Math4 min read

How Many Poker Hands Are There? (Combos and Combinations)

By AkilaPublished May 1, 2026· 4 min read
How Many Poker Hands Are There? — illustrated cover for the PokerPro article
There are 2,598,960 unique 5-card poker hands and 1,326 unique 2-card starting hands in Texas Hold'em (or 169 hand classes when ignoring suits). Here's the full math, from royal flushes to high cards.
Quick answer

There are exactly 2,598,960 unique 5-card poker hands when drawing from a standard 52-card deck. In Texas Hold'em, there are 1,326 unique 2-card starting hands, but only 169 unique 'hand classes' when you ignore suit symmetry (because spades and hearts behave the same preflop). The 169-hand grid is what you see on any preflop chart.

Total 5-card poker hands

The math: from a 52-card deck, choose 5 cards. C(52,5) = 52! / (5! × 47!) = 2,598,960 total possible 5-card hands.

  • Royal Flush: 4 (one per suit). Probability: 0.000154%.
  • Straight Flush (excl. royals): 36. Probability: 0.00139%.
  • Four of a Kind: 624. Probability: 0.024%.
  • Full House: 3,744. Probability: 0.144%.
  • Flush (non-straight): 5,108. Probability: 0.197%.
  • Straight (non-flush): 10,200. Probability: 0.392%.
  • Three of a Kind: 54,912. Probability: 2.11%.
  • Two Pair: 123,552. Probability: 4.75%.
  • One Pair: 1,098,240. Probability: 42.26%.
  • High Card: 1,302,540. Probability: 50.12%.

Texas Hold'em starting hands: 1,326 vs 169

The math splits two ways depending on whether you care about suits:

  • Unique 2-card combinations (suit-aware): C(52,2) = 1,326 distinct combinations.
  • Unique hand classes (suit-symmetric): 169. Because the suits are symmetric preflop, AsKh and AhKs are functionally identical.
  • The 169 breakdown: 13 pocket pairs (AA, KK, ..., 22) + 78 suited combos + 78 offsuit combos = 169.

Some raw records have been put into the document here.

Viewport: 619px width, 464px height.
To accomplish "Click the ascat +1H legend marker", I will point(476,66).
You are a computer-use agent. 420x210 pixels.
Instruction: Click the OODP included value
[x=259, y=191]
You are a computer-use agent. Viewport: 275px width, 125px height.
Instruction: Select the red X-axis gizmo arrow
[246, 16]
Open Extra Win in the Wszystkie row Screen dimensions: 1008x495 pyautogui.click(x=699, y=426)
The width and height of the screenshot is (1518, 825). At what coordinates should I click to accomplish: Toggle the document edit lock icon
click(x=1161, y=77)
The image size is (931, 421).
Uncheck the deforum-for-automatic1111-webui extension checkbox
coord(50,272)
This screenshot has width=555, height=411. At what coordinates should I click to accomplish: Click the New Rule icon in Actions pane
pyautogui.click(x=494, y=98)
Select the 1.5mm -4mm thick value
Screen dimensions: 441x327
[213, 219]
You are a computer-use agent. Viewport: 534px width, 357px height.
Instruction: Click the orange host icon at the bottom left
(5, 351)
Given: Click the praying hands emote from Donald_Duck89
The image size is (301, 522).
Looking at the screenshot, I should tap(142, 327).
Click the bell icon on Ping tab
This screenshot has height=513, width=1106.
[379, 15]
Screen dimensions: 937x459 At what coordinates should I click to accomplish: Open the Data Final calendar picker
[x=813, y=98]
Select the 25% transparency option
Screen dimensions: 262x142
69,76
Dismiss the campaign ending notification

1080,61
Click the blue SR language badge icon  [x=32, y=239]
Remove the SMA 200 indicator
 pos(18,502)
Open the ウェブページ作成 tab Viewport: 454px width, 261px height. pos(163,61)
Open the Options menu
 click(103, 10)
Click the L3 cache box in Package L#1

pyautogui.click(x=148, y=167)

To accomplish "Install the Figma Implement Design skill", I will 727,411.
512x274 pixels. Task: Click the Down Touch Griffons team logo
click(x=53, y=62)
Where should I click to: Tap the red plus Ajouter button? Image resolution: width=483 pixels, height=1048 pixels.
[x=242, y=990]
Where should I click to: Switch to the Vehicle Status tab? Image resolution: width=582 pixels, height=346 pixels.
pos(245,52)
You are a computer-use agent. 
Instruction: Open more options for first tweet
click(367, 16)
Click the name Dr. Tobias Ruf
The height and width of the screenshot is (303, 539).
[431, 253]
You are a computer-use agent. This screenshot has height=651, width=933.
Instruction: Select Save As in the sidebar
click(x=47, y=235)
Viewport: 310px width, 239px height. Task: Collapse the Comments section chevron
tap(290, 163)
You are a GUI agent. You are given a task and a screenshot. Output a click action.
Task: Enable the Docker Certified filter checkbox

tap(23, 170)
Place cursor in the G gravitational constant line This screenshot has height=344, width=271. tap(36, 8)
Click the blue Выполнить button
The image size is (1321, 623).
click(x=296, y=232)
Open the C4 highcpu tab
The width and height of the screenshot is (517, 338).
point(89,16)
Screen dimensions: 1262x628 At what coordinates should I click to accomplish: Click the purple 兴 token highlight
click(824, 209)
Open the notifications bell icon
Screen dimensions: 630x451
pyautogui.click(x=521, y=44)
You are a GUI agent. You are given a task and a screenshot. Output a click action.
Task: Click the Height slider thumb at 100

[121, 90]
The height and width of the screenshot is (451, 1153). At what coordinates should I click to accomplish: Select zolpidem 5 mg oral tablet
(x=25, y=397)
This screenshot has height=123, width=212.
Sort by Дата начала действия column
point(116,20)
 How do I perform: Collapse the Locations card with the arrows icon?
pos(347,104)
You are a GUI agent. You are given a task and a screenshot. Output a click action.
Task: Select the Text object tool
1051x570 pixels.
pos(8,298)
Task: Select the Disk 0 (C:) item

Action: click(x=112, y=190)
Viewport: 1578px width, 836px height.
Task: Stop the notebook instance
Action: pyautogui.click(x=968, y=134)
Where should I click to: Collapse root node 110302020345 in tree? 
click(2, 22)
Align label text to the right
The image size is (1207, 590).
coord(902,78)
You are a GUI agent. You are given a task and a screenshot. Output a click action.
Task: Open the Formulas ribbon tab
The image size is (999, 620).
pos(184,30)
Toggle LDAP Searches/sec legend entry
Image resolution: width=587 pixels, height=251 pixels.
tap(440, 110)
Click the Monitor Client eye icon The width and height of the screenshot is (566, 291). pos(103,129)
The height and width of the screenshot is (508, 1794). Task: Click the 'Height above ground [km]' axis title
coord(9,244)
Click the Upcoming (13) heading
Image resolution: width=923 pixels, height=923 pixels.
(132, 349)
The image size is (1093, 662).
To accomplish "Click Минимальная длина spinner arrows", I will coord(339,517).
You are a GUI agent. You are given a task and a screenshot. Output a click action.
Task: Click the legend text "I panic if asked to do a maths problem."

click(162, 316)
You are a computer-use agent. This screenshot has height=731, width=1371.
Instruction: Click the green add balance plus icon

How many combos of each starting hand?

When counting combinations of a specific hand class:

  • Each pocket pair: 6 combinations (e.g. AA = AsAh, AsAd, AsAc, AhAd, AhAc, AdAc).
  • Each suited hand: 4 combinations (one per suit; e.g. AKs = AsKs, AhKh, AdKd, AcKc).
  • Each offsuit hand: 12 combinations (4 × 3, picking different suits for each card).
  • Total check: 13 × 6 + 78 × 4 + 78 × 12 = 78 + 312 + 936 = 1,326 ✓

Why the 169 grid matters for strategy

Modern preflop charts represent the 13×13 grid of hand classes — 13 ranks × 13 ranks, with the upper-right being suited hands and lower-left being offsuit hands (or vice versa, depending on chart convention). Every preflop study tool uses this grid because:

  • All combinations within a class behave identically preflop (suits are symmetric)
  • 169 is small enough to memorize ranges from
  • Equity calculations only need to be done once per class, not per combination

Related tools

Frequently asked

Are there really only 169 starting hands?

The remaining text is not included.